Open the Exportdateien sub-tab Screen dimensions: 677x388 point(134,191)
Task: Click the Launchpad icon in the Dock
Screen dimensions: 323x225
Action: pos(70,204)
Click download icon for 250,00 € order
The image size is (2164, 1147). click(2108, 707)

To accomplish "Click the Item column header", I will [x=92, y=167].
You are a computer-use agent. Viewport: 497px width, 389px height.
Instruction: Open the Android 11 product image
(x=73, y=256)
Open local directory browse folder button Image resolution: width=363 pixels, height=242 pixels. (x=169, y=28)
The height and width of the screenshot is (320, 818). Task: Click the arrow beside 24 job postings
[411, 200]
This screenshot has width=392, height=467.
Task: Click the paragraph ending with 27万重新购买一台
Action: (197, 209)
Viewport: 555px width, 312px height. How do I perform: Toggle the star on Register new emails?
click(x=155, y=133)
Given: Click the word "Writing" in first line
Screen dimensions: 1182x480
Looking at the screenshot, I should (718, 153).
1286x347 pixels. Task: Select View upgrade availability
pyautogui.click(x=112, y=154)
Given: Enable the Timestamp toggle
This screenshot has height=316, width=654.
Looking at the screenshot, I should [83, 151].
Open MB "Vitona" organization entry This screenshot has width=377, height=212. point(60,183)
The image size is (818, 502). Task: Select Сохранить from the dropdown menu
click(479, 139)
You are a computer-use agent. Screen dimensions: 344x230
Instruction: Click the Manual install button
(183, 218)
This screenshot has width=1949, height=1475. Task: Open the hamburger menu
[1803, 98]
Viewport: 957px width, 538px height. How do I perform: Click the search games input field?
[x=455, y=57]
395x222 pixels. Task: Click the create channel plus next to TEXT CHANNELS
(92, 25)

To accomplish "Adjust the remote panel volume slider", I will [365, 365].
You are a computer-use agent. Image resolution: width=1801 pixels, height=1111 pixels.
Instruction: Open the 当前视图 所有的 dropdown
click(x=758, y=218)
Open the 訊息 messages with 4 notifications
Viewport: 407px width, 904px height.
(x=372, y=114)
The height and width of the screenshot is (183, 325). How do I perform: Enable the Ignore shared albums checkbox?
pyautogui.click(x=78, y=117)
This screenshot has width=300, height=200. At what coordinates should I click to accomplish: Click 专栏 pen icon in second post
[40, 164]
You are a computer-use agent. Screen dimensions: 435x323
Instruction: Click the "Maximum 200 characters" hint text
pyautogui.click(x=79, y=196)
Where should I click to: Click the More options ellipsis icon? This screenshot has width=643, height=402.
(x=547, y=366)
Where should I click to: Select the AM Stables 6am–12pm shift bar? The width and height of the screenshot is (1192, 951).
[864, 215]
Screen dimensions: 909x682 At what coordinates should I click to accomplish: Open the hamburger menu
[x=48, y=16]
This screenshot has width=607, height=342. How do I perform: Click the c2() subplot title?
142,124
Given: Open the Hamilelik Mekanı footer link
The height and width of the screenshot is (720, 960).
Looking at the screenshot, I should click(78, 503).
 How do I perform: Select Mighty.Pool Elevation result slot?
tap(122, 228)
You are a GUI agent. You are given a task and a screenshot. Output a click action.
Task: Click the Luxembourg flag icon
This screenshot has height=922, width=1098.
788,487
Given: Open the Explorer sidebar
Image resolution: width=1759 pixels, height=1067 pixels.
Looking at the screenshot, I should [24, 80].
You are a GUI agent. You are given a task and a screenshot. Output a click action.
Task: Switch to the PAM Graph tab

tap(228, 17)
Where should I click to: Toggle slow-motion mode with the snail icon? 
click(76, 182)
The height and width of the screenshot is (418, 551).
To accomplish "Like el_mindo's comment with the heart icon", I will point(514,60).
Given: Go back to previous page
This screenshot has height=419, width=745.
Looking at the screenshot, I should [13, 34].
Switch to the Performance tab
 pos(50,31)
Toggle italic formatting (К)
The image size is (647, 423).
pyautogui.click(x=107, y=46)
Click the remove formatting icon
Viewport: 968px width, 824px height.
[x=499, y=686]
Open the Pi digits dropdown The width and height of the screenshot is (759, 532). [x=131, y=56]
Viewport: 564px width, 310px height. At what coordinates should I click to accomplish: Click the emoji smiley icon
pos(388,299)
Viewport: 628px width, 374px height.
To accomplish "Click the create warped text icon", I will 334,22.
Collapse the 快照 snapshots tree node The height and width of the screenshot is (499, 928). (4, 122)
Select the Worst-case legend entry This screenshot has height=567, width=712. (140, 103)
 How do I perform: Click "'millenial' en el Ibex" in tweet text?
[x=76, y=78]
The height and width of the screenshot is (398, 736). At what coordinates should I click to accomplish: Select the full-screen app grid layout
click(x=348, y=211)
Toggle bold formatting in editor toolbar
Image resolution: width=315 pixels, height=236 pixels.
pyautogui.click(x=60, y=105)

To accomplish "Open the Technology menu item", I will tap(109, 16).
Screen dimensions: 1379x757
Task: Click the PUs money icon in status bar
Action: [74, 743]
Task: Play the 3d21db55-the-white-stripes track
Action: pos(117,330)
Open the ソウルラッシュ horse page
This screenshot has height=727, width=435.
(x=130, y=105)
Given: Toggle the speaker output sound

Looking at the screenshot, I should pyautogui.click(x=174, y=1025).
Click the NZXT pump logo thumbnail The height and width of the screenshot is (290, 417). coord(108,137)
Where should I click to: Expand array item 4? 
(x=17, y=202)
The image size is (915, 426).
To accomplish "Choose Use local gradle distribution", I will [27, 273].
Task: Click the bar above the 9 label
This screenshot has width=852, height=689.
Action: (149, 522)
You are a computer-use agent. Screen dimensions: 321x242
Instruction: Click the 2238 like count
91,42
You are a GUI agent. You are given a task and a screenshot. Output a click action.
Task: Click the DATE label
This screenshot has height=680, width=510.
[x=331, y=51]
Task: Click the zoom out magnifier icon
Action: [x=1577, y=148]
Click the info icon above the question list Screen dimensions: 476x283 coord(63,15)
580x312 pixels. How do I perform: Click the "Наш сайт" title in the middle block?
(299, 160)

○ ○ ○

* REQUIREMENT *
Update the material from the line with "Given: Open the Hamilelik Mekanı footer link" to the line with "tap(228, 17)", changing "Luxembourg" to "Belgium" and leaving everything else as it is.

* RESULT BELOW *
Given: Open the Hamilelik Mekanı footer link
The height and width of the screenshot is (720, 960).
Looking at the screenshot, I should click(78, 503).
 How do I perform: Select Mighty.Pool Elevation result slot?
tap(122, 228)
You are a GUI agent. You are given a task and a screenshot. Output a click action.
Task: Click the Belgium flag icon
This screenshot has height=922, width=1098.
788,487
Given: Open the Explorer sidebar
Image resolution: width=1759 pixels, height=1067 pixels.
Looking at the screenshot, I should [24, 80].
You are a GUI agent. You are given a task and a screenshot. Output a click action.
Task: Switch to the PAM Graph tab

tap(228, 17)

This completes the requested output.